The Guardian, January 17:
Hillary Clinton opposes Iraq troops 'surge'
Ms Clinton said she opposed George Bush's plans to send a 'surge' of more than 20,000 extra troops to Iraq.

More should instead go to Afghanistan, she told NBC's Today Show.

She said the US president was "taking troops away from Afghanistan, where I think we need to be putting more troops, and sending them to Iraq on a mission that I think has a very limited, if any, chance for success".
Never mind whether the mission in Afghanistan stands any chance of success. Never mind whether the notion of "success" in Afghanistan has ever been defined. Just get us out of Iraq, without getting us out of the Middle East. Is that the idea?

It all seems like a cynical ploy to me; Ms. Clinton can appear to be critical of the so-called president on Iraq, but in the meantime she can appear to be "strong" on "National Security" in Afghanistan.
Afghanistan was "one of the great missed opportunities", Ms Clinton argued, urging an increase in US troops there before a likely "spring offensive" by the Taliban. "Let's focus on Afghanistan and get it right," she said.
I have an even better idea. Let's focus on 9/11. Let's have an honest investigation for a change. Let's find out -- once and for all -- whether Afghanistan had anything to do with it.
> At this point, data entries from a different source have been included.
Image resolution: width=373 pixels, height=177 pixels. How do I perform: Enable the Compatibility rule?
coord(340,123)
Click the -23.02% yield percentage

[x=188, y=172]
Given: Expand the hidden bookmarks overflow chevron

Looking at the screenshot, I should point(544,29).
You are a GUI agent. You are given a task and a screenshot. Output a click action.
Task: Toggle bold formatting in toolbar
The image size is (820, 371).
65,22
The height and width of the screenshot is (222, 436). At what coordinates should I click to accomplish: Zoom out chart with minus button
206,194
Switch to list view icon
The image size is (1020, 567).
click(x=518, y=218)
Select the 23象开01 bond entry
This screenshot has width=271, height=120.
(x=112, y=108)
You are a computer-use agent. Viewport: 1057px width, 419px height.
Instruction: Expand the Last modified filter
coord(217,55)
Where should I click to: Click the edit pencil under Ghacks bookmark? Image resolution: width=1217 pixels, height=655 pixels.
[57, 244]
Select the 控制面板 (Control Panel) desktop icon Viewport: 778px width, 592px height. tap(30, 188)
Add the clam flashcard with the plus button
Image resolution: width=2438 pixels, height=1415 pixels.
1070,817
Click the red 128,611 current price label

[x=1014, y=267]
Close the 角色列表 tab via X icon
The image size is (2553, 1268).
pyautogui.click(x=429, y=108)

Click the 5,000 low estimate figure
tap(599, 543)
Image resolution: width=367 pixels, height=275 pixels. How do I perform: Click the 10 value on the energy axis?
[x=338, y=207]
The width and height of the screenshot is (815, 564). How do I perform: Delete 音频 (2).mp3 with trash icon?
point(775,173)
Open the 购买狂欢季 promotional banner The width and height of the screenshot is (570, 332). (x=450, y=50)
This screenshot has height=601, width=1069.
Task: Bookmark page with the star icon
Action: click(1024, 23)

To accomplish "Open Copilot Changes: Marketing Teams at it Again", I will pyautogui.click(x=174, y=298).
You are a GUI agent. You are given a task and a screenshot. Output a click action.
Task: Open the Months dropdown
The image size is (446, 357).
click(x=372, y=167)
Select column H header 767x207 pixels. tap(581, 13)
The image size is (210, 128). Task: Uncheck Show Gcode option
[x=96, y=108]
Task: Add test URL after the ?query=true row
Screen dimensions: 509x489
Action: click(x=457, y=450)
Maybe the Taliban were behind the attacks. Or maybe the Taliban were sheltering al-Q'aeda who were behind the attacks. Or maybe al-Q'aeda and the Taliban were merely blamed for the attacks. If we really knew, maybe we could decide what to do about it. But considering that we don't know, how can we decide anything? And for that matter, why are we in Afghanistan at all?

Are we still looking for Osama bin Laden? Sorry, he's dead. And according to the FBI, he was never wanted in connection with 9/11 anyway -- because they have no evidence against him.

So why are we still there?

This wouldn't have anything to do with a pipeline, would it?